- Cover of Onsen Yōsei Hakone-chan volume 1 by Aplix

温泉幼精ハコネちゃん
- Genre: Comedy, supernatural
- Written by: Daisuke Yui
- Published by: Flex Comix
- Imprint: Flex Comix
- Magazine: Comic Meteor
- Original run: 2012 – December 22, 2015
- Volumes: 2
- Directed by: Takeyuki Yanase
- Written by: Korie Tomonaga Momoko Murakami
- Studio: Asahi Production Production Reed
- Licensed by: NA: Crunchyroll;
- Original network: TVS, tvk, KBS, Sun TV, Animax
- Original run: October 4, 2015 – December 27, 2015
- Episodes: 13

= Onsen Yōsei Hakone-chan =

Japanese manga and anime series

Onsen Yōsei Hakone-chan (温泉幼精ハコネちゃん) is a Japanese manga series written and illustrated by Daisuke Yui. It began serialization online via Flex Comix's Comic Meteor website in 2012 and has since been collected into two tankōbon volumes. An anime television series adaptation by Asahi Production and Production Reed aired from October to December 2015.

==Characters==
- Hakone (ハコネ)

Hakone is the hot spring spirit enshrined at the well in Tōya's backyard. She was awakened when he wished for a favorable fortune with Haruna, with whom he has a crush on her. Since she is weakened from her long slumber, she takes the form of a little girl. She regains her full adult form when her powers are fully recharged. She is also endowed with a magical yosegi puzzle box she sometimes use. She is later hired by the local association of hot spring owners to be their ambassador.
- Tōya (冬哉)

Tōya is in charge of cleaning the well, where Hakone is enshrined, in their backyard. He awakened Hakone when, after wishing for a favorable fortune with Haruna, he accidentally dropped his offering of a steamed bun into the well. His family also owns a steamed bun factory.
-=-=-=-=-
**EXERCISE REQUIREMENTS:**
1. Answer these from the series article:
(a) Who wrote and illustrated the manga?
(b) How many episodes does the anime have?
(c) What kind of factory does Tōya's family own?
2. List every original network for the anime named in the series article.
3. Transcribe the stretch of the series article from "Japanese manga and" through "be their ambassador.".
The data after this point isn't needed for anything here.

**SOURCE MATERIAL:**
-=-=-=-=-
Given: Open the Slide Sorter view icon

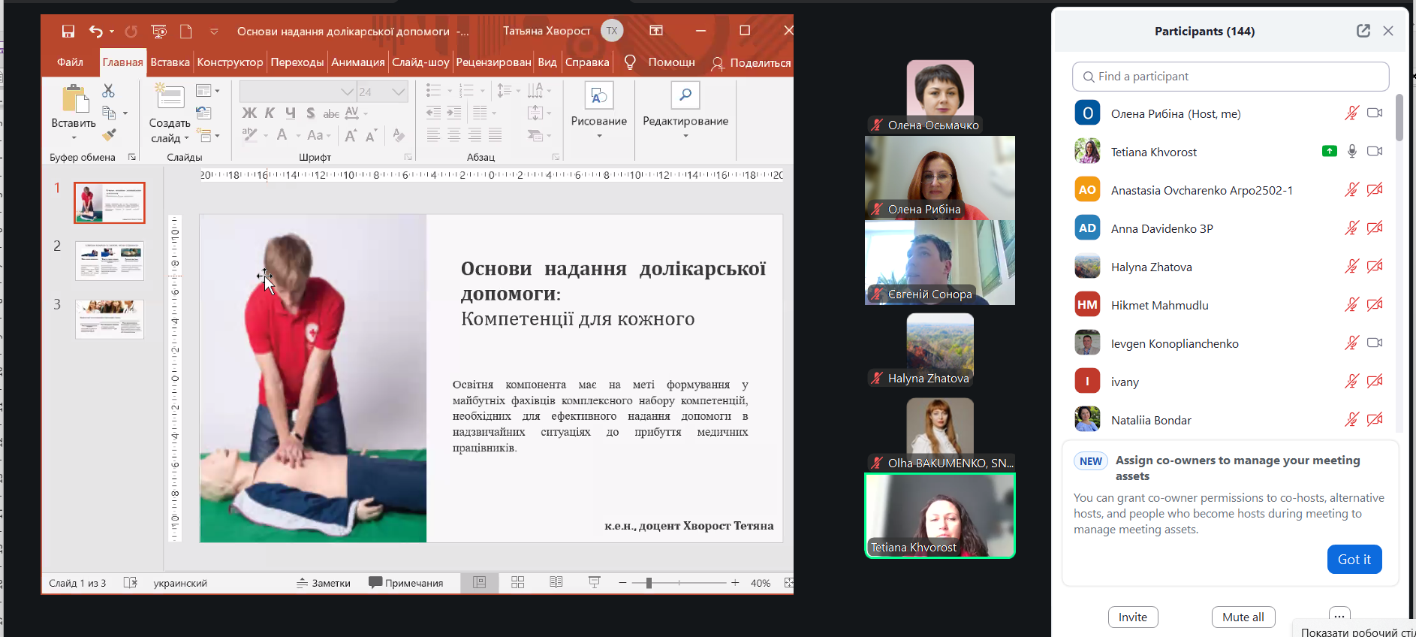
-=-=-=-=-
**ANSWER LIST:**
1.
(a) Daisuke Yui
(b) 13
(c) A steamed bun factory

2. TVS, tvk, KBS, Sun TV, Animax

3.
Japanese manga and anime series

Onsen Yōsei Hakone-chan (温泉幼精ハコネちゃん) is a Japanese manga series written and illustrated by Daisuke Yui. It began serialization online via Flex Comix's Comic Meteor website in 2012 and has since been collected into two tankōbon volumes. An anime television series adaptation by Asahi Production and Production Reed aired from October to December 2015.

==Characters==
- Hakone (ハコネ)

Hakone is the hot spring spirit enshrined at the well in Tōya's backyard. She was awakened when he wished for a favorable fortune with Haruna, with whom he has a crush on her. Since she is weakened from her long slumber, she takes the form of a little girl. She regains her full adult form when her powers are fully recharged. She is also endowed with a magical yosegi puzzle box she sometimes use. She is later hired by the local association of hot spring owners to be their ambassador.